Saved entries
══════

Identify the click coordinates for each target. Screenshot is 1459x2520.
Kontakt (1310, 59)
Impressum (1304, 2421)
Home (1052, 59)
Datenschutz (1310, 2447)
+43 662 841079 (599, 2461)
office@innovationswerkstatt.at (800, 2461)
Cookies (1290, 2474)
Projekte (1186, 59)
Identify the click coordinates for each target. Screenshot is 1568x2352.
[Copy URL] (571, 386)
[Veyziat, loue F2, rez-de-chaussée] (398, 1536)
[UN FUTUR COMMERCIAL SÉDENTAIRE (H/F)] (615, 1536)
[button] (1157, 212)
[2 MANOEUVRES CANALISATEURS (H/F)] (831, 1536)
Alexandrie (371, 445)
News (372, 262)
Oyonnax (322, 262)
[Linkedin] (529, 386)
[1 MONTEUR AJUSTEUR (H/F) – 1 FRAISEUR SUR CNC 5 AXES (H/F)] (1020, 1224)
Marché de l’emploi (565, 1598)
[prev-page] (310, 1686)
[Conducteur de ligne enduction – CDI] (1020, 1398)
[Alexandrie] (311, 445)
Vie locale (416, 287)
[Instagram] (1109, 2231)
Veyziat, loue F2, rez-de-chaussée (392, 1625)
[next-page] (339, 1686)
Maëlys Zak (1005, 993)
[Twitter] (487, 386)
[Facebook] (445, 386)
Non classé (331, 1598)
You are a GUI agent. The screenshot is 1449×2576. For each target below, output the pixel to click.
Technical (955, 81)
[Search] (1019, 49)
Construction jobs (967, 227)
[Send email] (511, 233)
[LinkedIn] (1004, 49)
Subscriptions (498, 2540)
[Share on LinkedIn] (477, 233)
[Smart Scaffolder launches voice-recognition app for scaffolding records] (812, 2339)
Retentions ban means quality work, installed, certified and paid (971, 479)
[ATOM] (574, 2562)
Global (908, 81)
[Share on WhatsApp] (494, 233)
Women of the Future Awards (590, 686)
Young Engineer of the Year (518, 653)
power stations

══════

About this task
Write the number of lines in the data above that contain the word "click", and add nothing to it.

Solution for this exercise
3